6. Detecting Emotions: Apple, Google, Facebook, Affectiva
Technology giants Apple, Facebook and Google—along with specialized startups, such as Affectiva—have already started analyzing your pictures and social media posts to gauge your emotions at the time that you published them. In a controversial 2014 study, Facebook used machine learning to classify social media posts based on their emotional content and found that positive and negative posts are contagious and allow emotions to essentially spread through social media.
Apple and Google are finding ways to detect and use emotion. Apple, which acquired a firm Emotient in 2016, uses emotion tracking for its Animoji and Face ID technologies to capture and classify facial expressions. Google uses emotion recognition to classify images and offers the technology to developers through its Cloud Vision API.
Marketers are salivating over the potential of automatically detecting the emotional state of consumers checking out products, while some technologists argue that emotionally-aware machines—such as a car that can detect road rage in a driver—are the future. MIT-incubated startup Affectiva, for example, has analyzed 6.5 million faces to detect emotion for a variety of applications.
7. Tracking your location: Mobile Phones, License Plates, Electronic Toll Devices
Your location throughout the day can easily be tracked through the device that most people carry at all times: Your smartphone. When smartphones connect to the network of base stations, the information is registered with the cellular provider. In 2011, a politician in Germany obtained the tracking data from his provider and mapped out six months of his movement.
Other apps may also collect information on your location, whether it is needed or not.
Yet, companies collect location information in other ways as well. Automated license plate readers (ALPRs), for example, are used by law enforcement in investigations and by firms to hunt down repossessed vehicles.
"Taken in the aggregate, ALPR data can paint an intimate portrait of a driver’s life and even chill First Amendment protected activity," the EFF stated in an analysis of the issue. Since license plates are required, "it’s particularly disturbing that automatic license plate readers are used to track and record the movements of millions of ordinary people, even though the overwhelming majority are not connected to a crime."
Users of EZPass and other automated toll devices are also giving up their locations. In October, an investigation discovered that the New York City Department of Transportation had used EZPass transponders to track traffic in Manhattan.

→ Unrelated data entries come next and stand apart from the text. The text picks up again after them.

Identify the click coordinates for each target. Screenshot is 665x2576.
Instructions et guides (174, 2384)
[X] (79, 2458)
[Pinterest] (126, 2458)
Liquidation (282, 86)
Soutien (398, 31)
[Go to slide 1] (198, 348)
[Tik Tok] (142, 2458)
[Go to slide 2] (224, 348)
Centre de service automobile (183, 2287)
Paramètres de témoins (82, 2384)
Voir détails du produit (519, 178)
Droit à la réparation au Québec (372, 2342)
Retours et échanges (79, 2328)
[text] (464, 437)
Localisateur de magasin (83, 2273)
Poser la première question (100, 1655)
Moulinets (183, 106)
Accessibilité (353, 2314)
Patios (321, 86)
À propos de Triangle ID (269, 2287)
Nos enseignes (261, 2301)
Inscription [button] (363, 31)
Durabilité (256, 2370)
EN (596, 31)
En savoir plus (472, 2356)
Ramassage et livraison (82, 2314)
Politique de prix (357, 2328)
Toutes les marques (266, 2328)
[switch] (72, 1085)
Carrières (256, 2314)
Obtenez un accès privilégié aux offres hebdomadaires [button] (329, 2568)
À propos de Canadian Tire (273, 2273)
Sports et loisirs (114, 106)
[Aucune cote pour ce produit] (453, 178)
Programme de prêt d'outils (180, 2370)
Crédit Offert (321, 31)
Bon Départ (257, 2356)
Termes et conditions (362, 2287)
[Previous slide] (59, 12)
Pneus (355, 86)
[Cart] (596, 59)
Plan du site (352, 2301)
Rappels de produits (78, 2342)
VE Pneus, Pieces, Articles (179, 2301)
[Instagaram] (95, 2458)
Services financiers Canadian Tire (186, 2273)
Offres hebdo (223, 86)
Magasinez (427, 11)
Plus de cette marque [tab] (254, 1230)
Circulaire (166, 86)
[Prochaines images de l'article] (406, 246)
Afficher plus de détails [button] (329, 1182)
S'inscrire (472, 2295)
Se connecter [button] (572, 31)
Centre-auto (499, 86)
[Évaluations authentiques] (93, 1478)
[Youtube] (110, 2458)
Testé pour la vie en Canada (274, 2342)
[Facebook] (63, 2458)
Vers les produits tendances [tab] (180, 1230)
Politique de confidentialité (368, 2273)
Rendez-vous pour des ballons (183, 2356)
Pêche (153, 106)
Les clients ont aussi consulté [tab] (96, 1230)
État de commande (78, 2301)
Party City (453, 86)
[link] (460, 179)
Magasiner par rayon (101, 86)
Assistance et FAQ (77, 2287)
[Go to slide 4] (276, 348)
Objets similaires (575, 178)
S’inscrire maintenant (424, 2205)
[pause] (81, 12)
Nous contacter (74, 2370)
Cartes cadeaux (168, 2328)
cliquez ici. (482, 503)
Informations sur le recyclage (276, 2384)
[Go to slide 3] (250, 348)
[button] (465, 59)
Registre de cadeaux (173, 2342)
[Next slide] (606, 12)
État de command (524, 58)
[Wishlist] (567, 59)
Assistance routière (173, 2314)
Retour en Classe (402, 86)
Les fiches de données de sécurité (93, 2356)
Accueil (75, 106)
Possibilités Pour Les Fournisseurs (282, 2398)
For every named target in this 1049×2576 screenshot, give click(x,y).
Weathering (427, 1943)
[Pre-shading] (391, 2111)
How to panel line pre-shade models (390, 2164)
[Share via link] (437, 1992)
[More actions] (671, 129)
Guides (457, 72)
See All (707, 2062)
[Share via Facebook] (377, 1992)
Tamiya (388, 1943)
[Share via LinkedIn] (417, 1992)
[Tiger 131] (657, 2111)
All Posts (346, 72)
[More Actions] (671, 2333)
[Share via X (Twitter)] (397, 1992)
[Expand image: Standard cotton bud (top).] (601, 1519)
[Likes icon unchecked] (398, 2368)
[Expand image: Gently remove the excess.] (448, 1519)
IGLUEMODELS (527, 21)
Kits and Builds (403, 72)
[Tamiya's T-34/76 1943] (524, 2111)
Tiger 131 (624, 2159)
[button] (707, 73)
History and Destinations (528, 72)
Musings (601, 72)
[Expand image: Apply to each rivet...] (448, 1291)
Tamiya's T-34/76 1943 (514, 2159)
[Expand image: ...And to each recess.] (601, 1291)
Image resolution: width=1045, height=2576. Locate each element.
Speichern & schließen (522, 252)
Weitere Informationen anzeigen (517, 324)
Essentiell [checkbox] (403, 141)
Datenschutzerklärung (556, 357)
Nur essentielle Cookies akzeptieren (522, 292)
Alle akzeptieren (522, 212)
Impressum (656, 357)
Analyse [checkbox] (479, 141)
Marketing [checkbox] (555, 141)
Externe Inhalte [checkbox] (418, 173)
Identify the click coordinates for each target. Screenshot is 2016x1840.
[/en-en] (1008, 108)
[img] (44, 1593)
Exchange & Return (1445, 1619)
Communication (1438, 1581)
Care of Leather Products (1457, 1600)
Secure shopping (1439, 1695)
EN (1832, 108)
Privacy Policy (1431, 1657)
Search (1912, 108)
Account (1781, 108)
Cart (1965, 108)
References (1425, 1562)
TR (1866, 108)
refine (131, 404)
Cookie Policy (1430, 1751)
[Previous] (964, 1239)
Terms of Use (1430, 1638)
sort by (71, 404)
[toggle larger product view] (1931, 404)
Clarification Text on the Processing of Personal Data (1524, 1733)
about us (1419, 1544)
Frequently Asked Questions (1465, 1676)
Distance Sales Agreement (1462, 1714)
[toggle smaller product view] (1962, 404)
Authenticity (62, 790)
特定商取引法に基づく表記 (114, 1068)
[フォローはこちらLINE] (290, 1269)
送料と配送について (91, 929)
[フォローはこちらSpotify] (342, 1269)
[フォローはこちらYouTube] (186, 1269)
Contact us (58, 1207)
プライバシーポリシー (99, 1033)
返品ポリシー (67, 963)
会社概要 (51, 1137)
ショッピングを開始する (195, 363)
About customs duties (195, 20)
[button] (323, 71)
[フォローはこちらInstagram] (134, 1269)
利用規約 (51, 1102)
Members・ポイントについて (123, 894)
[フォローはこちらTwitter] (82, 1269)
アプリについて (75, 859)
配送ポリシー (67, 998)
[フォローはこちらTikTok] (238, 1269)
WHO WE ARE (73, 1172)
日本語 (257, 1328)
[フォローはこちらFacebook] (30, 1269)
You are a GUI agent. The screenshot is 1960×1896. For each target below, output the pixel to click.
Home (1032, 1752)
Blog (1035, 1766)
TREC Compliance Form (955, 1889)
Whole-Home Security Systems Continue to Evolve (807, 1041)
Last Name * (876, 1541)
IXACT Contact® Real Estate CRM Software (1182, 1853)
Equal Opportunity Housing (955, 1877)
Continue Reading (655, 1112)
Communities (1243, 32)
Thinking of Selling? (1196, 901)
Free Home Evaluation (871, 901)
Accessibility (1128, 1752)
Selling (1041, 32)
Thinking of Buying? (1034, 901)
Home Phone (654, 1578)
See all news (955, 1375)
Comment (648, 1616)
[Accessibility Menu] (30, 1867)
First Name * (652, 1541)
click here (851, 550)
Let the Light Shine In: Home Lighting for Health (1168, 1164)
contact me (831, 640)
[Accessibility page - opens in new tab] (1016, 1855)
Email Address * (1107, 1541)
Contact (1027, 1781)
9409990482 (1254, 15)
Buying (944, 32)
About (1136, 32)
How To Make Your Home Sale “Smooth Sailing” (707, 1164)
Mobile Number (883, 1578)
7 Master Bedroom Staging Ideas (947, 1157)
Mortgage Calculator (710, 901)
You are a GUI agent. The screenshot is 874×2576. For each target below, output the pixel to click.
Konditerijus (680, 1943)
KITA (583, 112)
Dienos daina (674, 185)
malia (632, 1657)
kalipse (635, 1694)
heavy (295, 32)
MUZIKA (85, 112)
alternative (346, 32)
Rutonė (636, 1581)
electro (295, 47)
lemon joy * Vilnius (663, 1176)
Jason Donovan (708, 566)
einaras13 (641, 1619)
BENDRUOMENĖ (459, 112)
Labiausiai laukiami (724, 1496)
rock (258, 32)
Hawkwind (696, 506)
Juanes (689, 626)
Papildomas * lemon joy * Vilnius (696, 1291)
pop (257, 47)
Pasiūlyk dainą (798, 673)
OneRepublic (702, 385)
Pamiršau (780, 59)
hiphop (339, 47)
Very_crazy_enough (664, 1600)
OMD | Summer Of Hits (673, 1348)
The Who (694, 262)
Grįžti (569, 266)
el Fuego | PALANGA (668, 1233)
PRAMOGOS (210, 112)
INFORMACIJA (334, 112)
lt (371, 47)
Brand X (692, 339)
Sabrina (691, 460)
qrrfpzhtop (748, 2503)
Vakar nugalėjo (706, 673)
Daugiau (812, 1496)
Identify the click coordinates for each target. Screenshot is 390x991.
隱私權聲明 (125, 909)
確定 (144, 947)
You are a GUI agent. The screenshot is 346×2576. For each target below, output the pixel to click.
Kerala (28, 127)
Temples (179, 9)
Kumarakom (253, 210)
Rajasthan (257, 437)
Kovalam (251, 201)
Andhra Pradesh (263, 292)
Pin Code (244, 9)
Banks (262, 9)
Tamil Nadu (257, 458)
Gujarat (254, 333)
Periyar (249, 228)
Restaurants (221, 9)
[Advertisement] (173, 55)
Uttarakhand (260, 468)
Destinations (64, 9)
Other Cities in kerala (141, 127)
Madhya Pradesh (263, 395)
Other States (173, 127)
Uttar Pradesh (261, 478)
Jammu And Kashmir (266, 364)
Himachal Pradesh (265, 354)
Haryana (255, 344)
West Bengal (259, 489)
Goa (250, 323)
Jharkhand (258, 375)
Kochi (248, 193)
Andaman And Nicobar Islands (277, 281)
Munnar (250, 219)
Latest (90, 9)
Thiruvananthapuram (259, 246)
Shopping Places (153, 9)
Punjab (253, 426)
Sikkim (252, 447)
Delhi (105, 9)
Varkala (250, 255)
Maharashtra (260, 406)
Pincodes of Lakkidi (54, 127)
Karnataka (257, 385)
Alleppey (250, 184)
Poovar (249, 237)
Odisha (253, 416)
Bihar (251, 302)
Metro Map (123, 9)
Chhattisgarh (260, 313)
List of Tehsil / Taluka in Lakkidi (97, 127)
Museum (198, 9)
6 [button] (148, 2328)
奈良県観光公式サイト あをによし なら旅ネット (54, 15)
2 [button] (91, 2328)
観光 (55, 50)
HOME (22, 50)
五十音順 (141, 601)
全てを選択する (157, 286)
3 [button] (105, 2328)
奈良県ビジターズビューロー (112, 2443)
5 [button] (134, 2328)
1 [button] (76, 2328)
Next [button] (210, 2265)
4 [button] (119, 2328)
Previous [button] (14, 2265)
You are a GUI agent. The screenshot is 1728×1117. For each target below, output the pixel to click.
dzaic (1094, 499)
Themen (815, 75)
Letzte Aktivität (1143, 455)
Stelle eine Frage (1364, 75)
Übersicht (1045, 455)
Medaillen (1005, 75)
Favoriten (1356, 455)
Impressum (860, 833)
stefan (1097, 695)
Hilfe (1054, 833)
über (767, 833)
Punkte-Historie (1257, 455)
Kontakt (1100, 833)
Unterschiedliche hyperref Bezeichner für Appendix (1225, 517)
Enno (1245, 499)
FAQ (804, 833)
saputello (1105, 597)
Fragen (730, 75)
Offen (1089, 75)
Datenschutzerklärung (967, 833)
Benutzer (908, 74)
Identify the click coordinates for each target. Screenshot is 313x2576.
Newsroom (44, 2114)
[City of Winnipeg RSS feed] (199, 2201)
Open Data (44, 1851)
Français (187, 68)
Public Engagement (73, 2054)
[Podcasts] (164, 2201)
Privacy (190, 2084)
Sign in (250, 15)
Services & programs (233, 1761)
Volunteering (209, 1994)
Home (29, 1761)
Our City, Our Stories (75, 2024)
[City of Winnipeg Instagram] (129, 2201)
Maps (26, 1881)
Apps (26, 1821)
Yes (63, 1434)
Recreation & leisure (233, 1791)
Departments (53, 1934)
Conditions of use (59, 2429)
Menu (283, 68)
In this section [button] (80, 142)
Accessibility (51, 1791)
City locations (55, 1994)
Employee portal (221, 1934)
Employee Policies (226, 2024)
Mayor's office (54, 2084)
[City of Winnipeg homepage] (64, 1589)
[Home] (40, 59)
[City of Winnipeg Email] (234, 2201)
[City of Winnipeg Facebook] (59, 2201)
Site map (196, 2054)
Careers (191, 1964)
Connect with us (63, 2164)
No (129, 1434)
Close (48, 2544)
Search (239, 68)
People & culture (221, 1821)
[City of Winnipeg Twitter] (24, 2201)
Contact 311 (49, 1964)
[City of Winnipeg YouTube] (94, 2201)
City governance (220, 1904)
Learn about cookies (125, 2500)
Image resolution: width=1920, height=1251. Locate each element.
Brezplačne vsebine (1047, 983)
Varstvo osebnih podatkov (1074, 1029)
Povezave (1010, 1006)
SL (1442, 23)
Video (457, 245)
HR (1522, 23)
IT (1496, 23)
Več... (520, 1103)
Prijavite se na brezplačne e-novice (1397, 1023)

The current data economy and lack of consumer-focused privacy legislation has led to a free-for-all in the market, where companies create services that can act as lures to attract consumers and convince them to allow companies to use their data, often without realizing it. There needs to be a new covenant between consumers and Internet companies, said EFF's Gebhart.
"Defaults should serve user privacy, not the advertisers," she said.